September 26


Awoke to the feeling of nothing special; another morning, typical routines stash the tarp, fold up the tyvek, strap the bedroll to the pack, and the worst is to bear the incision of the cold by finally getting out of the sleeping bag and stuffing it away at the bottom of the pack. Another morning, arising from a grove of spruce, their roots like knots tied to the soil. The incessant throat chatter of the god damn squirrels. Last night battling with a renegade mouse from the territory of my food bag tired, sleepless delirium between destroy the creature/accept the creature. Crush it. Let it race across your sleeping bag. Falling asleep was my way of sidestepping this ethical quandry. Just another morning; I was cold, I was hungry, I was stiff, I was alone. Hiking out of the spruce grove, along the edge of an avalanche track, the brittle sedges stained by a layer of crisp frost, the sun still not giving the crease of the valley any of its glow. All of this, eventually, a matter of predictability, of fine tuning yourself to what patterns you can see emerging: the all too cold mornings, the slowness of the sun to give heat, the angry hunger, the rocks stabbing at the bottoms of your feet bruising them, the high waterless ridges and the late season dessicated springs, the fleets of clouds threatening and taunting you, the inevitability and futility of climbing up just to go back down. All of this, however, marked by the muscular fluidity of hiking, the mind bending space of a granite chiseled horizon, a three dimensional real world that shifts as you move. The profound satisfactions of a warm beam of light or a cascade of sweet water spilling through a jumble of rocks. Another morning, except that the trail just stops, it doesnt go anymore, it dissipates and fades into a wash of gravel along the side of a road. That quickly, it ends. You walk down the road, take a shower, board a bus and thats it, youve entered another world. The other one has vanished.

At the border, I made the following thanks:

Four bows in each direction, hands pressed flat together, eyes gazing ahead, focused softly. A bow to the south in thanks to whatever mountain deity has permitted me to travel safely across the ranges. To each river that I have drank from, the water that has always been a gift. Thanks to each high pass that offered glimpses into those remote granite kingdoms and to the companions that helped me cross the high country. A bow to the south is a bow to the doug fir, American dipper, fireweed, manzanita, Clark's nutcracker, foxtail pine, chamise, mules ear, ponderosa pine the whole range of species who greeted me and kept me company.

A bow to the north, from where the big snows emanate, in thanks for allowing me to slip through the hills before winter has closed them down. Thanks for allowing me to witness this turning, this cycle, this transition the great die off of autumn and winter. The clots of ice in the springs, the squirrels dropping cones down, the fireweed gone skeletal brown. A bow to the north acknowledges the onset of harsh conditions, the reality that my time has ended here, that the Cascade winters are truly inhospitable. I bow to the fact of deadly weather by leaving the high country.

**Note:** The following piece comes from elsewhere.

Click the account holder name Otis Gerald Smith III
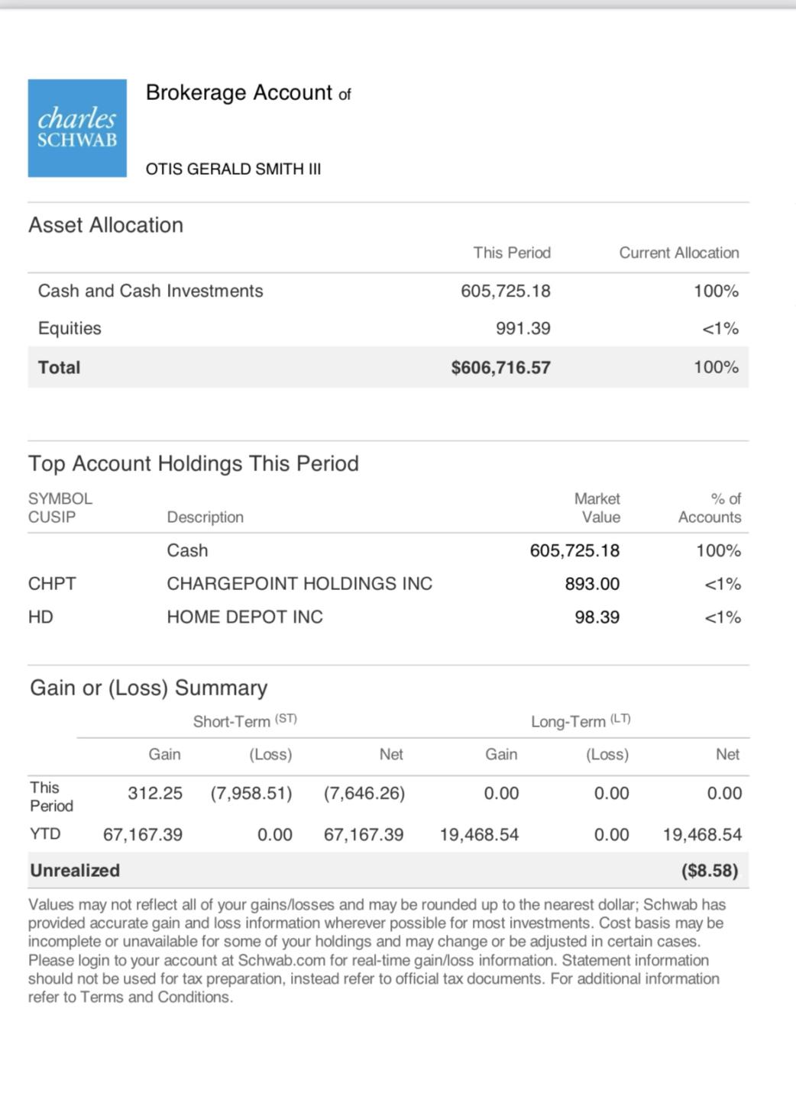 pyautogui.click(x=233, y=169)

A bow to the west, towards the massive geologic activity of the Pacific Rim that has given birth to these ranges. My thanks to the Pacific Plate and the Jaun de Fuca Plate, great and stiff fields of cooled basalt, for colliding with our splendid continent of granite and my thanks to the after effects of subduction, intrusion, uplifting, eruption, cooling, metamorphism, all the eons of time and tons of pressure the torment of underground fires the Sierra rises high because of your work.

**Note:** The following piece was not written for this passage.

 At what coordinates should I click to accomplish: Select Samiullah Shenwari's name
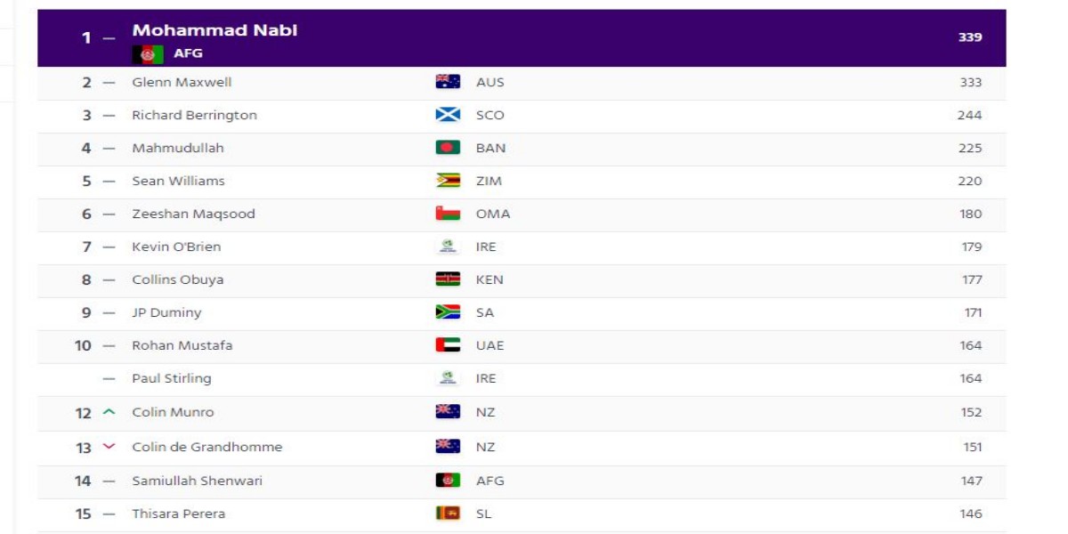point(197,481)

And finally, a bow to the east, the direction of home, where I am soon headed and where I began as a kid, where I was forged. My thanks to a family who supplied me with a spirit strong enough to be swallowed in the belly of these mountains, a family to whom I owe everything. My thanks to the lakes, the maples, the morraines the bitter autumns, the boggy summers all the elements that made sense to my skin, especially the wind. My thanks to a league of friends that have poured themselves into me. My thanks to Crystal, whose independence and fearlessness revealed to me what the full potential of alive we can be. Her strength has been a fuel for me. A bow to the east, my home, to where I am headed.